■ **Material for this task**
BEGIN
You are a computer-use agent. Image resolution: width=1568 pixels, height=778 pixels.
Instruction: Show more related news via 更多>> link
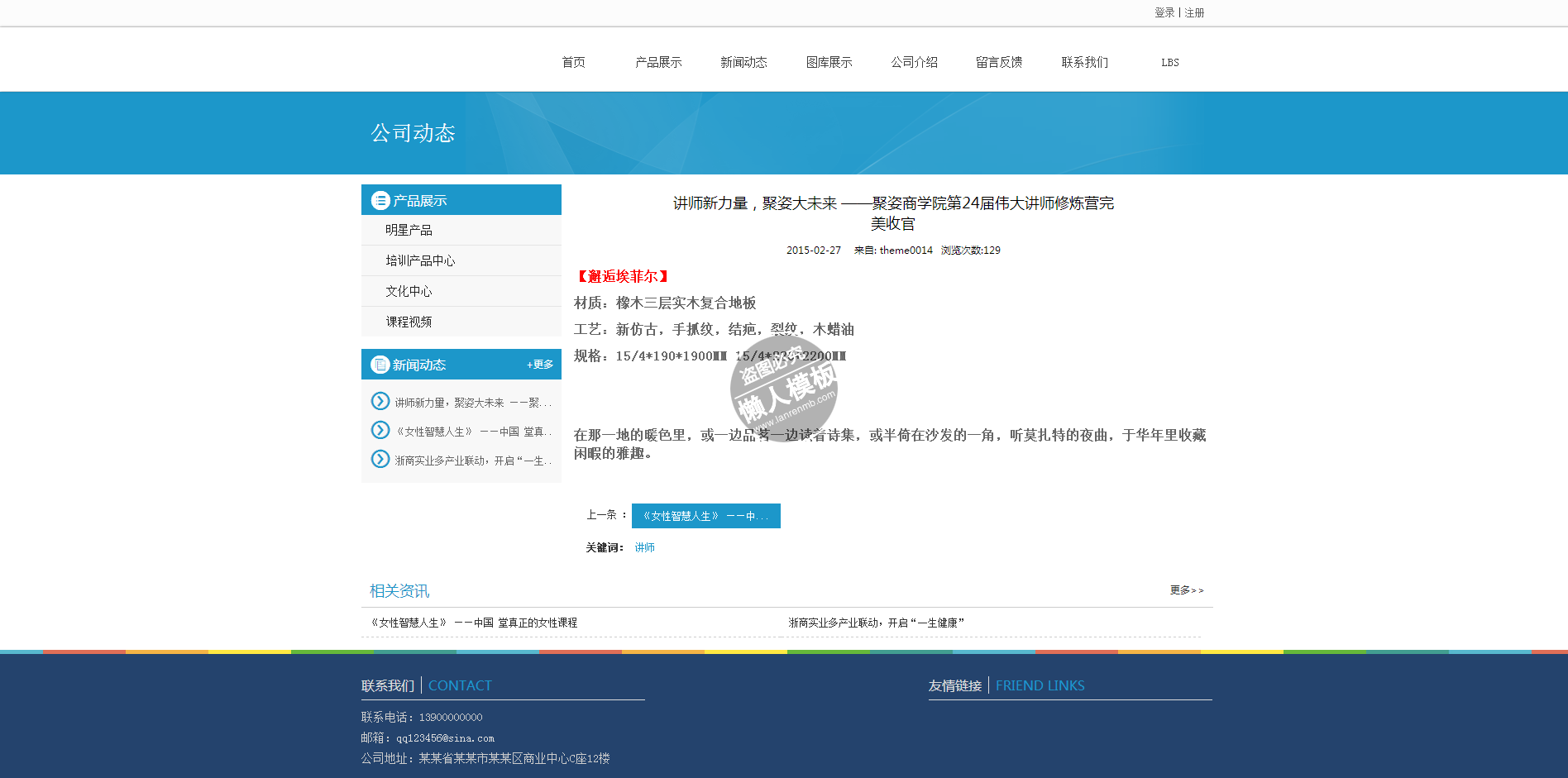[1186, 590]
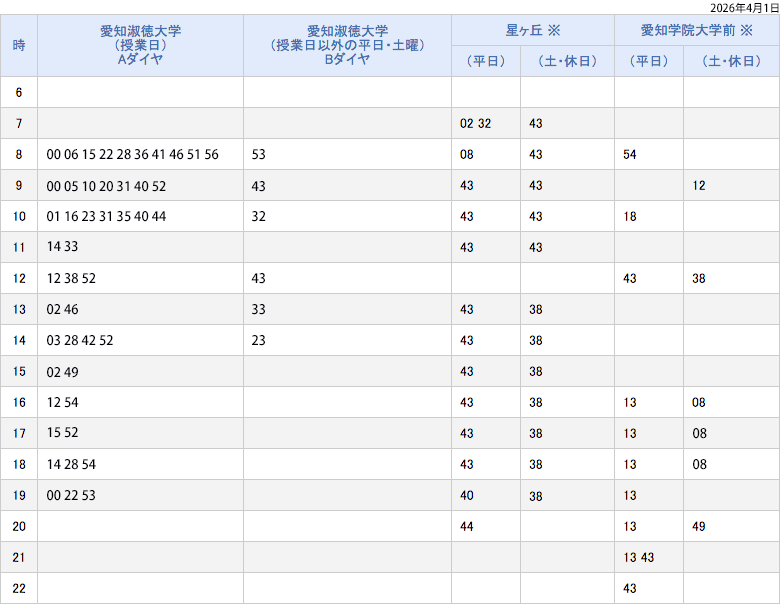780x605 pixels.
Task: Select the 40 entry in the 19 o'clock row
Action: click(467, 496)
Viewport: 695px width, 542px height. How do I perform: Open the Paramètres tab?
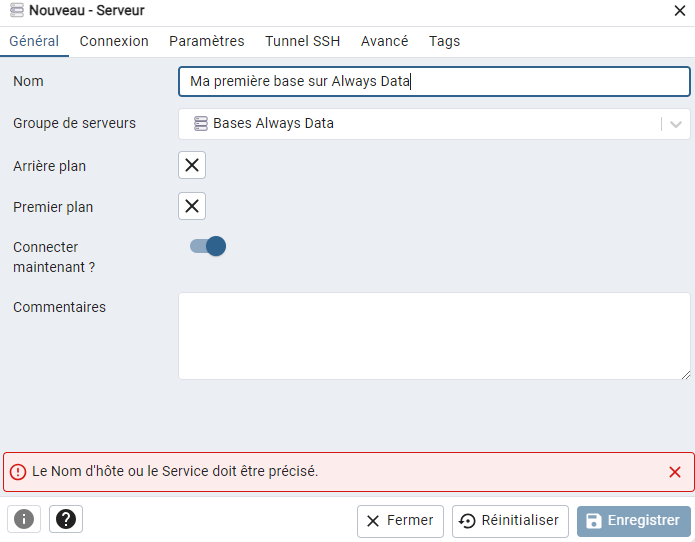(207, 41)
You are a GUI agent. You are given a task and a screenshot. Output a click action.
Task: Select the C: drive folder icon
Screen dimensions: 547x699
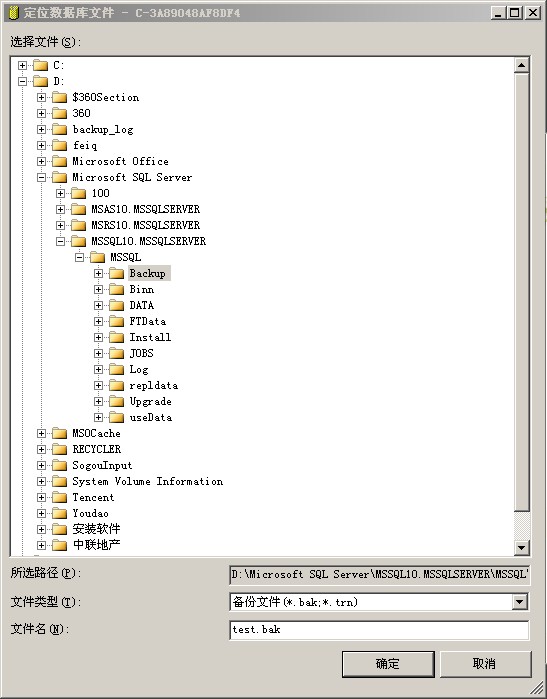click(40, 66)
END
Lines with the word "agent" in them should be copied from the preceding records.

You are a computer-use agent. Image resolution: width=1568 pixels, height=778 pixels.
You are a GUI agent. You are given a task and a screenshot. Output a click action.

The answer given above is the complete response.